The point is this, I think. When we as Conversation Analysts say we are doing unmotivated looking, that does not mean we pretend to leave behind all knowledge and experience and the assumptions and biases that go with that. We are very much aware of what CA can and cannot do, and what types of questions a CA lens will and can generate. What unmotivated looking means for us, is that we can just pick up a piece of data or dataset, and transcriptions of those data, and using the toolbox of CA go through it for noticeable features. We subsequently try to refine what those features are, so as to come to an analysis. Alternatively, we may do a practice-driven analysis, where we start with an active interest in a specific phenomenon that we then collect—as Mick Smith and I are have been doing for the past year for our study of Oh I thought X and Oh ik dacht dat X.

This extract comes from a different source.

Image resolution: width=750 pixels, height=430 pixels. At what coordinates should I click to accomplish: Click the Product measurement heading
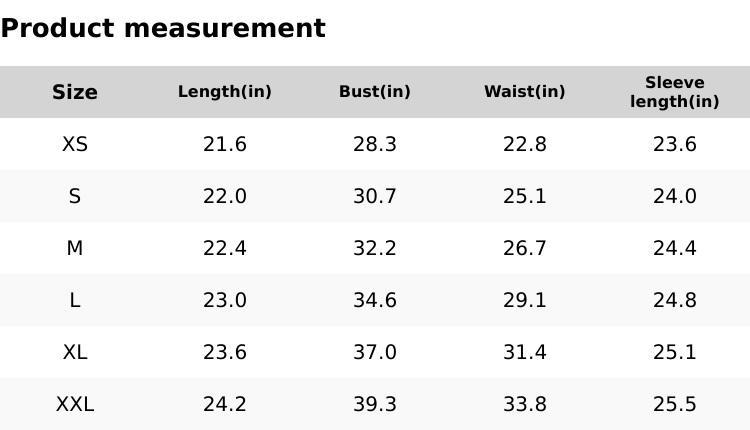pyautogui.click(x=163, y=28)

Unmotivated looking is thus very much an option for data analysis, but it does not mean what Sarangi takes it to mean. That's not to say his point, and the lecture in which he makes it, are without merit. Quite the opposite really. It forces us to rethink what it means to do analysis, and to think about what prior experiences we bring in to our research projects. It is a way of reminding us that once we make the decision to do Conversation Analysis, we will notice certain phenomena, but not others. Just as within CA, somebody like my with a theoretical linguistic background will notice other features than somebody who has spent their career studying embodied interaction in medical care.

We take unmotivated looking for granted, because Sacks and Schegloff developed the toolbox from that perspectice, but as Sarangi point out, the more assumptions we make, the more problematic our analyses. We need to be critical of what unmotivated looking means for us, and not assume that because as individual scholars we have an understanding of it, that understanding extends to our peers or colleagues across disciplines.